I do trust both companies, but not OpenAI which has lied in the past. They claim you can now acess ChatGPT without an account, while this doesn’t work for many people. (Even without a vpn, I couldn’t use without account).

Agreed.

Yes, but it’s very difficult to lie about not keeping data, while once you keep the data for x days, all sort of things can go wrong.

Brave terms states that :

  • Immediate discarding of responses: Conversations are not persisted on Brave’s servers. We do not collect identifiers that can be linked to you (such as IP address). Responses generated with Brave-hosted models are discarded after they’re generated, and not used for model training; no personal data is retained by Brave-hosted AI models.
    • Note that some non-Brave hosted models (such as Anthropic) will have different data retention policies. If you select a model from Anthropic and submit Leo queries, that data will be processed by Anthropic, and retained on Anthropic’s servers for 30 days. Anthropic acts on our behalf as a data processor for any personal data submitted, but does not use any personal data for its own purposes or to train its AI model. Anthropic are also not allowed to share query inputs and outputs, or link them to Brave.

It seems that Brave has a special agreement with Anthropic, but maybe not. But since you can use other models, it doesn’t really matter.
BTW, there is a warning on the PR about using Claude.

Probably limited to companies handling sensitive information (basically any big company). But Anthropic wouldn’t allow any customer-facing tool to have this right.

This doesn’t apply to Brave end users. Only Brave terms can apply to brave users, unless specified otherwise.

BTW Brave does warn that “You should not submit sensitive or private information in Leo” which I really like.

I legitimately think PGs shouldn’t wade into this until the tech is more settled, use cases are clear, and the ethical concerns have been resolved.

3 Likes

Good news ! Duck confirmed that they have disabled the chat history when using together.ai. I think we can safely add them back, although with some warning about not using close-source models and that open-weights model aren’t hosted by Duck.

New ansfer from Duck’s PR :

Thanks, again for your follow-up. Below, I’ve provided responses:

1/ Ah sorry about the misunderstanding — yes, we have disabled chat history by turning on the option to “not store prompts and responses” on the together.ai platform.

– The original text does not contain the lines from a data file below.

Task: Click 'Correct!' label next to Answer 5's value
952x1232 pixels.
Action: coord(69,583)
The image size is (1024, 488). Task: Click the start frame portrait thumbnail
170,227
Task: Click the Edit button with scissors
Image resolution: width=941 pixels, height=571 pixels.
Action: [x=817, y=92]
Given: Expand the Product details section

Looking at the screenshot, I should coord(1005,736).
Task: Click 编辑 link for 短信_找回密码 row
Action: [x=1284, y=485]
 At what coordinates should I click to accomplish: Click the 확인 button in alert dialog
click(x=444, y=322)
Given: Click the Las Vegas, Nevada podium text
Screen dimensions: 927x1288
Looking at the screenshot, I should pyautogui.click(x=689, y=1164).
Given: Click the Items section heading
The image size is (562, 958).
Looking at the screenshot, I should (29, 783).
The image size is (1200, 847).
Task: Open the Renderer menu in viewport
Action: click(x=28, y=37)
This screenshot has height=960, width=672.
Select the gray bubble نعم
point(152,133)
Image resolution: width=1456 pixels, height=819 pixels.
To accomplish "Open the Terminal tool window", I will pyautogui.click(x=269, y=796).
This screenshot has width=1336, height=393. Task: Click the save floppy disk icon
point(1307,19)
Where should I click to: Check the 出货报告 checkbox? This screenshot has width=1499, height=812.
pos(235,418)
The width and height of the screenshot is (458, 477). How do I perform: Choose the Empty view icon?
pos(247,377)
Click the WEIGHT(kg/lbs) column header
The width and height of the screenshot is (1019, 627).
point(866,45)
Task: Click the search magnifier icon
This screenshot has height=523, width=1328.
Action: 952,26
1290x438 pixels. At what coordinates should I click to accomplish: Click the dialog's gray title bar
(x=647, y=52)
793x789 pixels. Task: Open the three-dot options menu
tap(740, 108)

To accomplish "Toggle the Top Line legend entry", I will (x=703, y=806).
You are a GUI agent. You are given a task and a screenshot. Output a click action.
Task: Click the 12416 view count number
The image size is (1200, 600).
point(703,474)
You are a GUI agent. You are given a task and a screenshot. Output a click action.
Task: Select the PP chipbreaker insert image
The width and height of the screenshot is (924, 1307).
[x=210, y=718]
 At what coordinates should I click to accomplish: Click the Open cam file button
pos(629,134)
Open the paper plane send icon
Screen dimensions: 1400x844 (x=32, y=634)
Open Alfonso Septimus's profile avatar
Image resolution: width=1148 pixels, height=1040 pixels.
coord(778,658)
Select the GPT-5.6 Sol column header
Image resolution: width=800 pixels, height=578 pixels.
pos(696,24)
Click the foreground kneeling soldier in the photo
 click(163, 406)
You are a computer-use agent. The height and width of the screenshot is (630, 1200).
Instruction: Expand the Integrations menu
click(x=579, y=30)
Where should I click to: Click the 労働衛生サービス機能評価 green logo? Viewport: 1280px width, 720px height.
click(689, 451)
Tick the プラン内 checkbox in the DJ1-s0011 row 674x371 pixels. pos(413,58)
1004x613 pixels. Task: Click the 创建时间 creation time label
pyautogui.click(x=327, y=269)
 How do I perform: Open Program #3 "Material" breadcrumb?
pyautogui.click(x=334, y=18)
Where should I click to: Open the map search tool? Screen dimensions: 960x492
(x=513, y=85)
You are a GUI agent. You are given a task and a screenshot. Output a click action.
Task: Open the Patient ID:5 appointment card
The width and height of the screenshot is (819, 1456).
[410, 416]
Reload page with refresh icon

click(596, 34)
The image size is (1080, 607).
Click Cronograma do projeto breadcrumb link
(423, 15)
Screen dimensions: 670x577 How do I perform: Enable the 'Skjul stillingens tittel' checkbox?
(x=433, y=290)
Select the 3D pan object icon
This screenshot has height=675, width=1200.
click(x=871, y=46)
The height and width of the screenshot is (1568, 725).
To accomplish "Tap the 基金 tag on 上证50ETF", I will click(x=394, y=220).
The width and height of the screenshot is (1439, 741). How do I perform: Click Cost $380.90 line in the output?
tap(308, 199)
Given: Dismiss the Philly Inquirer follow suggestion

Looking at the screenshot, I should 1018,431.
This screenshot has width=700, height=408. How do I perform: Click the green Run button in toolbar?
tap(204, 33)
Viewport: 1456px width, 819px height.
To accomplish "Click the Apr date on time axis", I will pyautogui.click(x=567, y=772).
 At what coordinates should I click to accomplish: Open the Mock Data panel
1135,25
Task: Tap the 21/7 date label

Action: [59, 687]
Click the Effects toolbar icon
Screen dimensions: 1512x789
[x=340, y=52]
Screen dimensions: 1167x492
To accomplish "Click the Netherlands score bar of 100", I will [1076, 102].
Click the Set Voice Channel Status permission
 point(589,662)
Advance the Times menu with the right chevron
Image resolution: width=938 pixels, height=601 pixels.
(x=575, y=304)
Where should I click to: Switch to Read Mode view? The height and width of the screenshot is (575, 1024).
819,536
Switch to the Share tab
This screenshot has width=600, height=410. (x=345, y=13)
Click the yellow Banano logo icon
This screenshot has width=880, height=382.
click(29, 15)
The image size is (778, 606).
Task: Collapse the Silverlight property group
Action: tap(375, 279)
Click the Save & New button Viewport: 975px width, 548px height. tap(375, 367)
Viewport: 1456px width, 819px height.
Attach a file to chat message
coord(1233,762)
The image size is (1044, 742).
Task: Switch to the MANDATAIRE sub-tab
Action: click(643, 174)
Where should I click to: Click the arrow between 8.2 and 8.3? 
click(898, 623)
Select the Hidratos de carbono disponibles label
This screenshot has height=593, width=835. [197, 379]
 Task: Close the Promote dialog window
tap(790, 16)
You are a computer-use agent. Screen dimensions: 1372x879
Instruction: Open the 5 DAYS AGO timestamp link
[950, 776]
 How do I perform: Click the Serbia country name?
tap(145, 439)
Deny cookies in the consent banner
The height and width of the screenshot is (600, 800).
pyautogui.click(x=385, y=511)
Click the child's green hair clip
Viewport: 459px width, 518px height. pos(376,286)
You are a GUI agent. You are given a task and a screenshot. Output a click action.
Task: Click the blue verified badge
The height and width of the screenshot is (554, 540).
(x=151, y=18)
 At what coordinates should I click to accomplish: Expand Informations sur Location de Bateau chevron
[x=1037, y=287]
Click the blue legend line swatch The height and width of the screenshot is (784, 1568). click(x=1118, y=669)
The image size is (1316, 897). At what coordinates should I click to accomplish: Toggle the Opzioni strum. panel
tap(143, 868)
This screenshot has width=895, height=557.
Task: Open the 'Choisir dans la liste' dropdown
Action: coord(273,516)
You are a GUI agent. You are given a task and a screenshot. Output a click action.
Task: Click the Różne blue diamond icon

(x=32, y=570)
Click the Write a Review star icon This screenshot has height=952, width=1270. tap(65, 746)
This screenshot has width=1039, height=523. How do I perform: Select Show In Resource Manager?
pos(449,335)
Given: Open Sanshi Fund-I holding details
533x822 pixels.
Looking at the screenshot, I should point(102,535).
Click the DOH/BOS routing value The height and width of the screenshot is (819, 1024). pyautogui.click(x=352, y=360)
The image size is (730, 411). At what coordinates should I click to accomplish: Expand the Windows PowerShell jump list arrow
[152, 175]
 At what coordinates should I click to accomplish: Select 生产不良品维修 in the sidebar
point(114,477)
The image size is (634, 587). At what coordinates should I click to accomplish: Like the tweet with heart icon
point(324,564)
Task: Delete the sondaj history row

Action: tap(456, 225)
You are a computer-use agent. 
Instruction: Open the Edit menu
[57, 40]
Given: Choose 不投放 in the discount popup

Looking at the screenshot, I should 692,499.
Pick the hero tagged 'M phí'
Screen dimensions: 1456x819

2/ As outlined in the Privacy Policy, we have agreements in place with all model providers that further limit how long they can retain data from these anonymous chats. They are required to delete all information received once it is no longer necessary to provide responses. Most of the time this happens immediately, but at most within 30 days (with limited exceptions for safety and legal compliance).

3/ The model provider doesn’t know who enters the queries, making them anonymous [as stated in the Privacy Policy: “If you submit personal information in your Prompts, it may be reproduced in the Outputs, but no one can tell (including us and the underlying model providers) whether it was you personally submitting the Prompts or someone else.”]. It’s also important to note we don’t allow documents.

Thanks, again.

4 Likes

What are the AI tools that don’t need to be connected to the Internet and can just run off a person’s PC 100% locally?

Can these AI tools that are run locally compete with the AI tools that need to be connected to the Internet 100% of the time?

It seems like asking an AI that’s connected to the Internet your most personal questions would potentially, be a huge privacy breach?

Modern AI is too new for people to be declaring it useless, or with reductionistic proposals about the ethics, or being nonsense generators or whatever. AI is a big deal, period, whether we like it or not, it is just the reality that its going to be here for a long time and it will change the landscape. Given the hazards for privacy, its worth thinking about it now, and not dismissing it as something with no use.

Ethics are important to consider, but the internet in large part does not care. Personally I find all pornography unethical but it does not change the fact that everyone who is on the internet is impacted by it being there. No matter how unethical people consider AI, it’s going to remain.

I can think of a couple dozen applications of AI that are being worked on now that are not consumer grade yet but likely will be.

  • I have a folder full of pdfs, let me ask some questions using those pdfs as sources
  • I have a folder full of images, move every meme into a dedicated folder, move every photo into another, move every screenshot into another. Now find me the screenshot where So-and-So said something about X.
  • Recommend some libraries that has x features and compare the advantages and disadvantages of using it
  • generate images following a certain set of style guidelines to use in my articles
  • Explain why I made this error on this math problem
  • Here is a photo of my plate, estimate the quantities of food, the calories, the protein and log it in my fitness app.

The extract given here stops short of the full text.